* **DOCUMENT**:
-- START --

Open Issues

The ongoing Jaguar software and hardware upgrades result in various issues that will most likely impact all Jaguar users at some point. Issues that hinder productivity on Jaguar are taken very seriously and are therefore urgently worked.

This page contains several issues that are known and being worked. Listed issues will be updated as issues are resolved, and new issues will be listed as they are discovered.

We appreciate your patience while we work through these issues and ask that you report any problems not related to those listed below to the NCCS User Assistance Center.

Large jobs fail even after increasing the value of MPI_MSGS_PER_PROC

The error message specifies the wrong variable. It should be MPICH_MSGS_PER_PROC.

Errors when running codes compiled with Pathscale

Codes compiled with the Pathscale compilers may produce the following error when run:
lib-4965 : WARNING
Unable to find error message (check NLSPATH, file lib.cat)

This was first noticed on a code compiled with array bounds checking enabled

The lib.cat file contains a list of error messages for Pathscale. However, it is not located in a lustre directory, so codes running under CNL cannot access it if they need to. This problem has been reported. A temporary fix is to copy the lib.cat file from its location (/opt/pathscale/lib/3.0/lib.cat) to your work directory, and then setting the NLSPATH variable to the fully-qualified path to that file:
export NLSPATH="/tmp/work/$USER/lib.cat"
or
setenv NLSPATH /tmp/work/$USER/lib.cat

Executables Run via aprun Do Not Produce stderr

Several users have reported that codes run through aprun do not produce stderr. This issue is under investigation.

CrayPAT Overhead in Instrumented Codes is Large

On CNL, CrayPAT (v. 3.2.3) instrumented codes incur a larger overhead for subroutine calls. For example, at least one code ran about three times longer when instrumented. And although CrayPAT tries to compensate for the overhead it incurs, it is likely to report hot spots that aren’t really hot spots.

One possible way to deal with this is to inline the false hot spots before they are identified, but that is impossible to know a priori. Furthermore, inlining with the Portland Group compilers is a two-step process, and the compiler may make use of temporary object files (.o), which are removed after the executable is built, but the pat_build command requires these object files and thus fails. So doing a pat_build of code with inlining turned on does not work in all scenarios; for example, it may fail when the code is comprised of many object files sitting in several directories.

-- END --

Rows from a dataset
-- START --

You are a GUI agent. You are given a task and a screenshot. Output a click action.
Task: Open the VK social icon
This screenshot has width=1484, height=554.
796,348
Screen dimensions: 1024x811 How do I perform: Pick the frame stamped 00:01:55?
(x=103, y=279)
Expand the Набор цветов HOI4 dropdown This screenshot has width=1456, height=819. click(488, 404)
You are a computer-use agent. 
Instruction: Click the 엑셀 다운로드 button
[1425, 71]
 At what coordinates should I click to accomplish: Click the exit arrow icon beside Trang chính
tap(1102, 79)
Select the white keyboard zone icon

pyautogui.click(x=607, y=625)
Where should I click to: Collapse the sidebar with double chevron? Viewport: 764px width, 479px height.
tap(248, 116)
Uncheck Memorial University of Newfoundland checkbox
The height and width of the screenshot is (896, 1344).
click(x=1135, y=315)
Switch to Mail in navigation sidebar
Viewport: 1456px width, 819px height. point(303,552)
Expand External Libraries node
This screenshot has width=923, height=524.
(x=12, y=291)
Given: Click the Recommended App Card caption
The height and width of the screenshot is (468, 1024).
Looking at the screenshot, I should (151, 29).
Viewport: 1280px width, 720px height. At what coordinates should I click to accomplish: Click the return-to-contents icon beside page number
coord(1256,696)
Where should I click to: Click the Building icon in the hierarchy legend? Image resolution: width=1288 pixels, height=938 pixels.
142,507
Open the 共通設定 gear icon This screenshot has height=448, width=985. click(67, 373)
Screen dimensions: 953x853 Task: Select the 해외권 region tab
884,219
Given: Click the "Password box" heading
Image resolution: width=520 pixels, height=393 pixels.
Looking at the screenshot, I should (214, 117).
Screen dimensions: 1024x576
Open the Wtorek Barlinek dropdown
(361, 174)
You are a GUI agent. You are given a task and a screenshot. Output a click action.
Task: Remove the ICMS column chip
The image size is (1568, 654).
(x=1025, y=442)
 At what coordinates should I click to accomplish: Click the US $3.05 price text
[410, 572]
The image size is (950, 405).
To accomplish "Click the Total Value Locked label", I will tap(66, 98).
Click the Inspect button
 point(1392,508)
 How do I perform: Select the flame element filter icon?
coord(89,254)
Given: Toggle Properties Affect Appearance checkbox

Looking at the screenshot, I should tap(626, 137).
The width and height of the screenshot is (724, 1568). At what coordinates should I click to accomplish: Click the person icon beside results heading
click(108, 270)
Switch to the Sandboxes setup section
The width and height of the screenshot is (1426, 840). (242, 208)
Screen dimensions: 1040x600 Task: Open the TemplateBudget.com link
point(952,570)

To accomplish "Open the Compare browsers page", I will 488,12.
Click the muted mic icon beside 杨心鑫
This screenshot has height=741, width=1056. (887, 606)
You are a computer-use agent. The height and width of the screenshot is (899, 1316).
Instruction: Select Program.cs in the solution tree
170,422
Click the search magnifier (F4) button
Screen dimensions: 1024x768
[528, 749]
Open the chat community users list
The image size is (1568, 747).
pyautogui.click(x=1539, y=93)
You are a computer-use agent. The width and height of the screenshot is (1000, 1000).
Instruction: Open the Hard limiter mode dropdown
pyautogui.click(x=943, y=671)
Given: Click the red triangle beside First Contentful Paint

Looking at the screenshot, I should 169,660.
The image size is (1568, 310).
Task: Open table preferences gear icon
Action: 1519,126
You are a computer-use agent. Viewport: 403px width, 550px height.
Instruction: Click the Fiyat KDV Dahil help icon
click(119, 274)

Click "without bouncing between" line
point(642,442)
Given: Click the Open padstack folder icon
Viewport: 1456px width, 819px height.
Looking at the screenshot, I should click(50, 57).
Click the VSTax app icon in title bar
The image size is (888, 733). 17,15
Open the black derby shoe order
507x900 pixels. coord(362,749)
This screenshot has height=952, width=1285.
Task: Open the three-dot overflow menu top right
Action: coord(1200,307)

-- END --

* **TASK INSTRUCTIONS**:
1. List the titles of the known issues described on the Jaguar open issues page.
2. Write the next part of the Jaguar open issues page, picking up after its final sentence.
The records come from a source separate from the Jaguar open issues page.

* **SOLVED PROBLEMS**:
1.
- Large jobs fail even after increasing the value of MPI_MSGS_PER_PROC
- Errors when running codes compiled with Pathscale
- Executables Run via aprun Do Not Produce stderr
- CrayPAT Overhead in Instrumented Codes is Large

2.
In summary, there is a large overhead with CrayPAT instrumented codes on CNL, and some routines get identified as false hot spots. The user will have to be careful about the reported results.

CNL Compute Nodes Can See Only the Lustre Work Space

The Network File Service (NFS)-mounted home, project, and application directories are not accessible to the CNL compute nodes.

  • Executable must be executed from within the Lustre work space. The executable can exist in the home, project, or application directory as long as it is executed with aprun from within the work space. Then, aprun will copy the executable into the Lustre file system.
  • Batch jobs can be submitted from home or work space. If submitted from a user’s home area, the user should cd into the Lustre work space directory prior to running the executable through aprun. An error similar to the following may be returned if this is not done:
aprun: [NID 94]Exec /tmp/work/userid/a.out failed: chdir /autofs/na1_home/userid
No such file or directory
  • Input must reside in the Lustre work space.
  • Output must also be sent to the Lustre file system.

Unable to Submit Batch Job from Within Batch Job

Batch jobs submitted from within a batch script will be queued but will not run. Users are encouraged not to chain jobs by submitting batch jobs from within batch jobs.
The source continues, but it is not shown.